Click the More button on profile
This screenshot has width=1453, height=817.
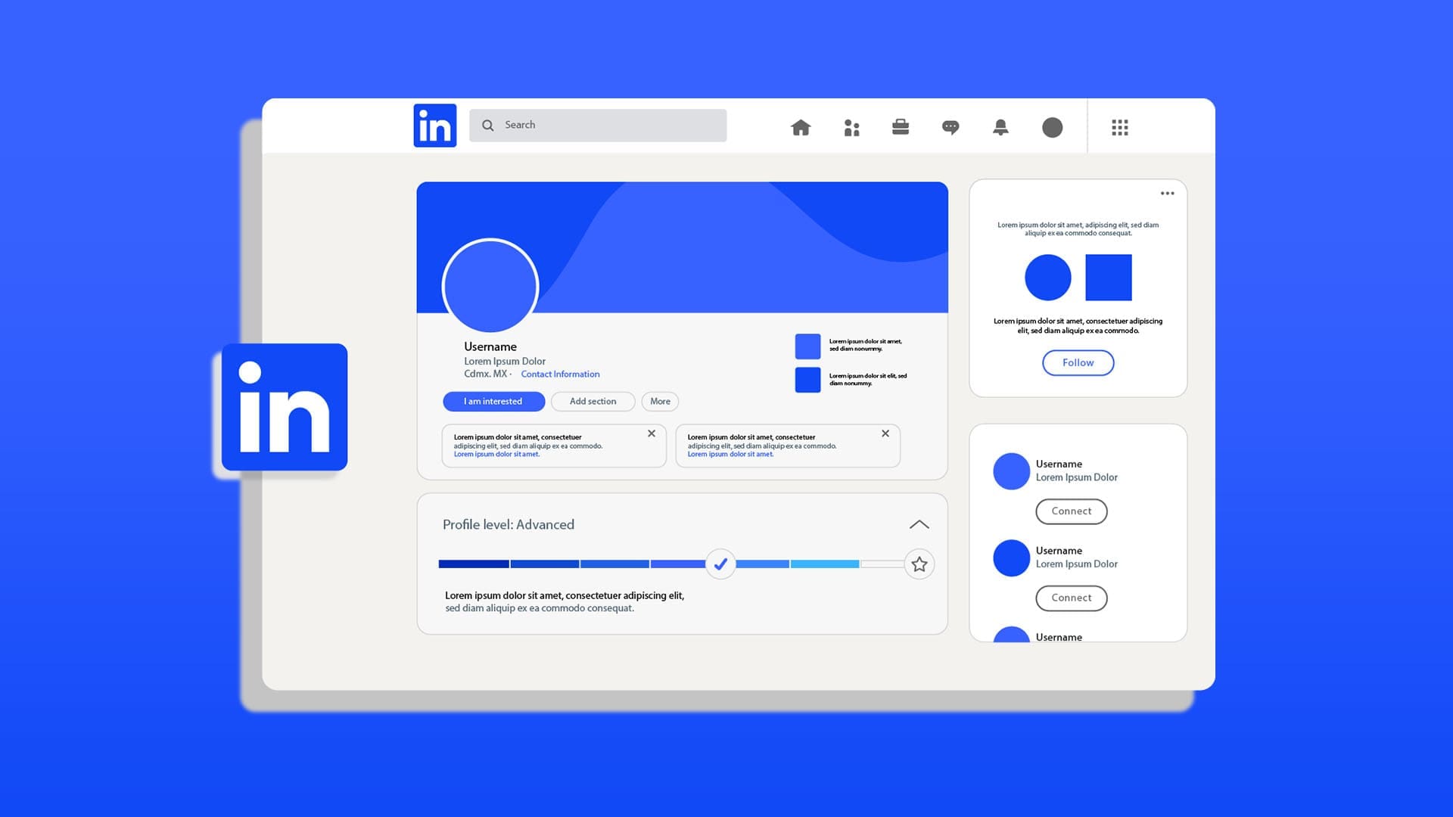click(660, 400)
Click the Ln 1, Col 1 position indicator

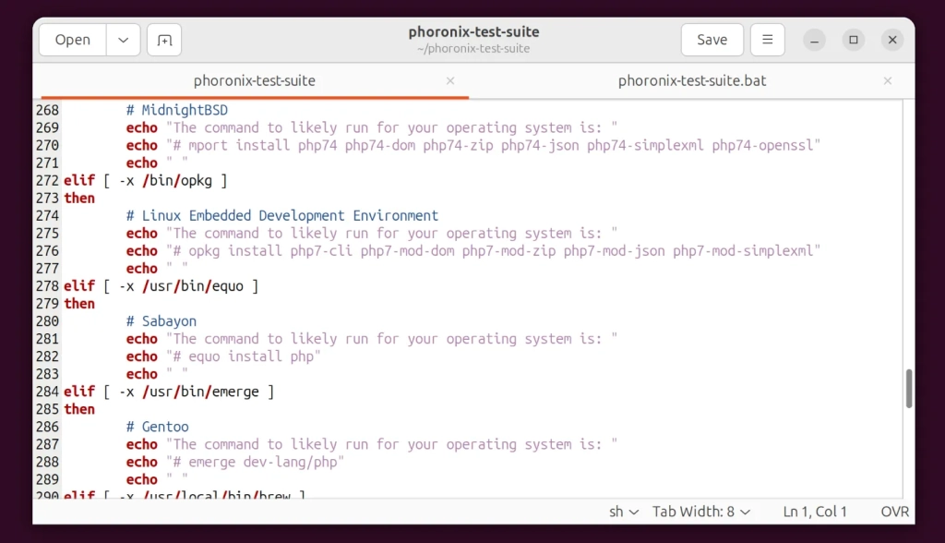click(815, 512)
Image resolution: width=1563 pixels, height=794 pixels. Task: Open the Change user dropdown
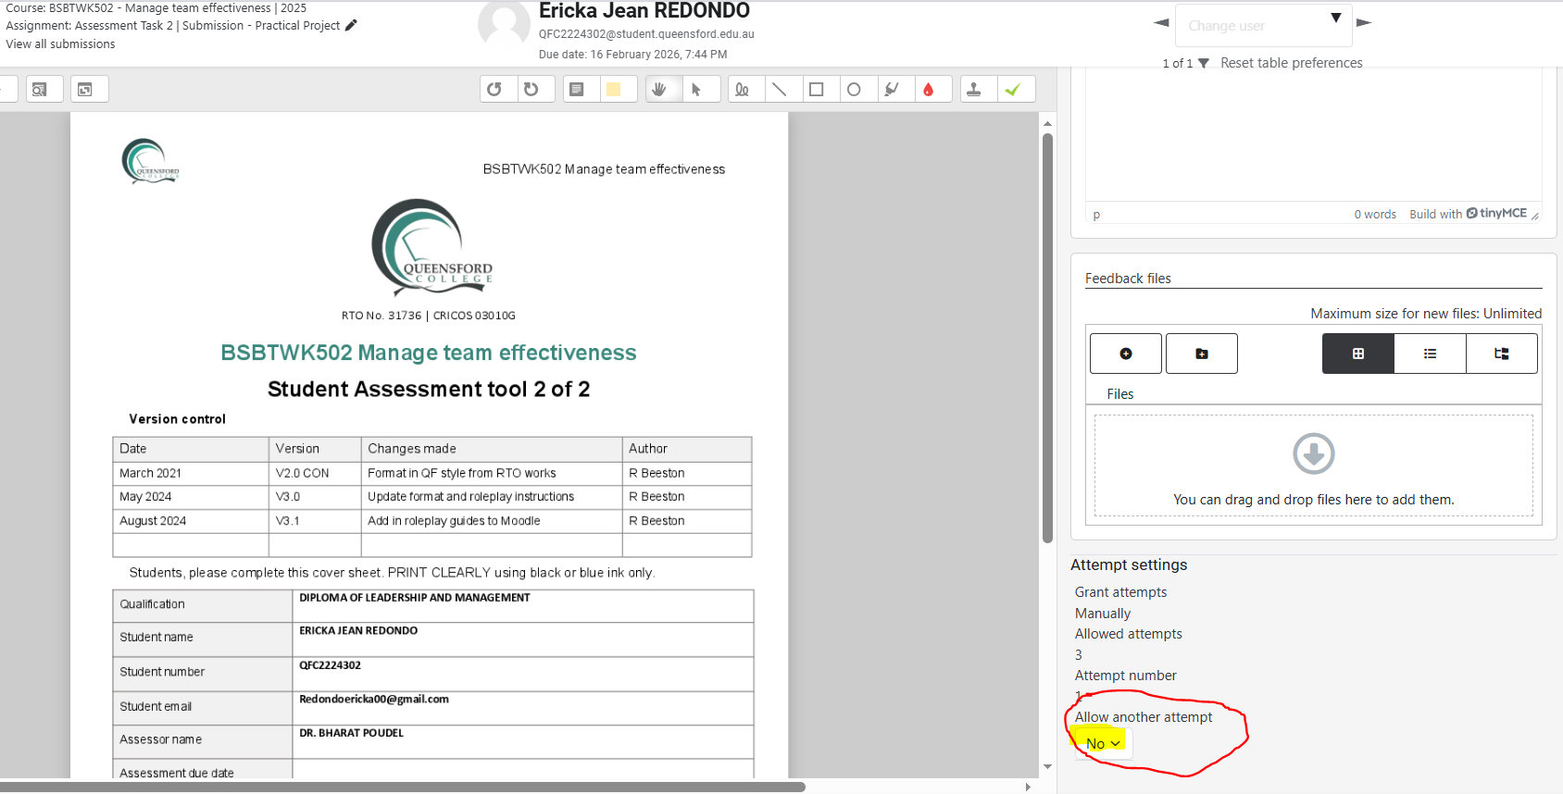(1263, 26)
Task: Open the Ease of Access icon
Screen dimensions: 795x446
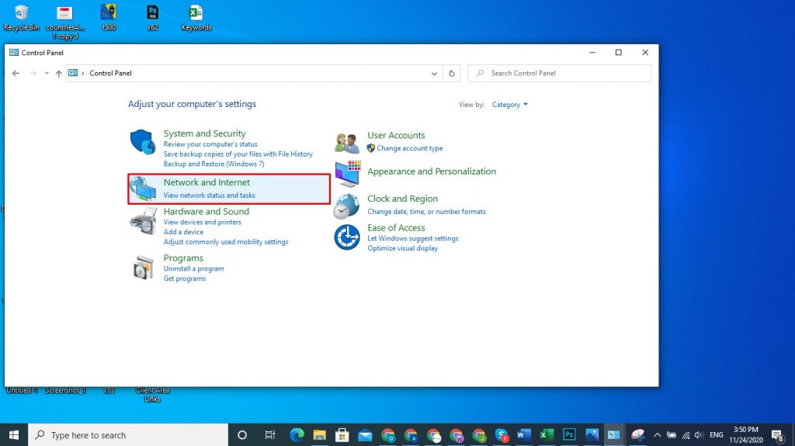Action: [x=347, y=237]
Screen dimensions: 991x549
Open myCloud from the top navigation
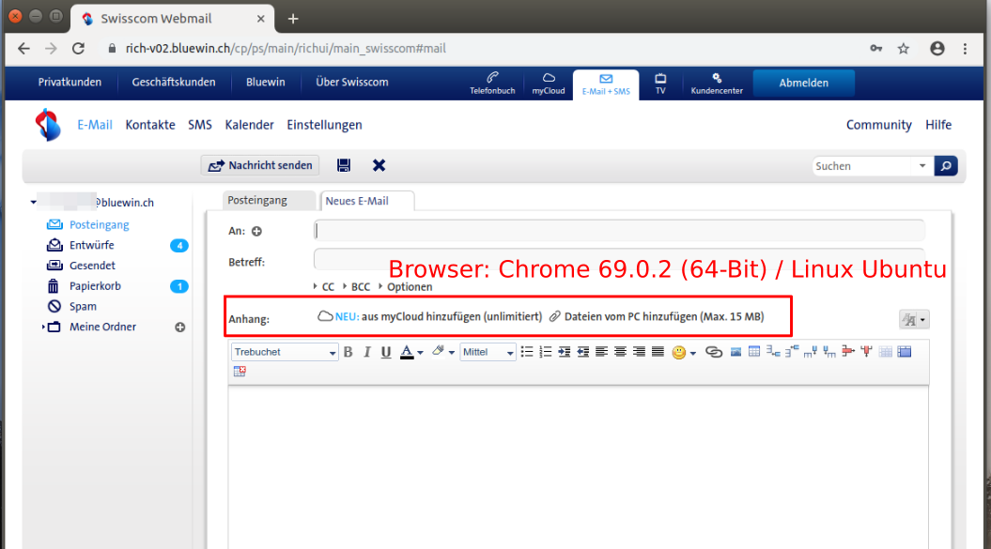click(x=548, y=84)
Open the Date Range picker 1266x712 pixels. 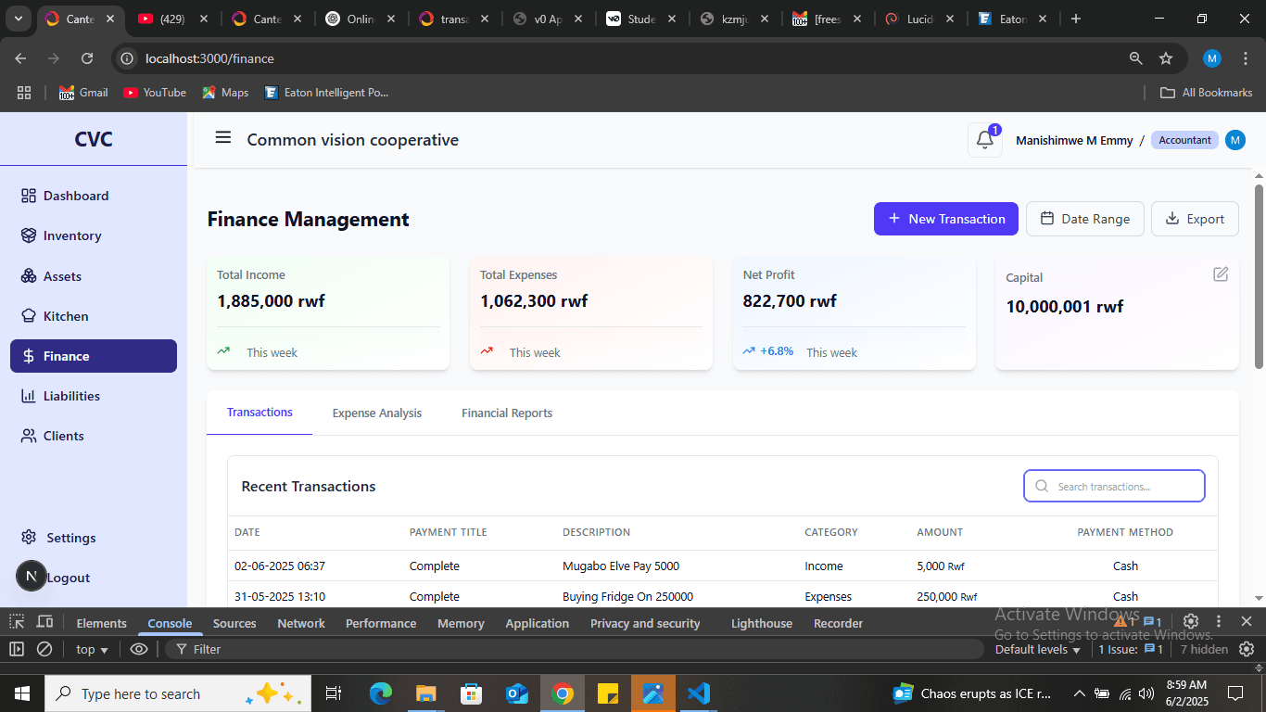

▶ Work item:
Only exact copies are wanted here. Write out the lines from the one containing "Open myCloud from the top navigation" through the end of the material and no others, omitting all pictures.

▶ Answer box:
Open myCloud from the top navigation
click(x=548, y=84)
Open the Date Range picker 1266x712 pixels. 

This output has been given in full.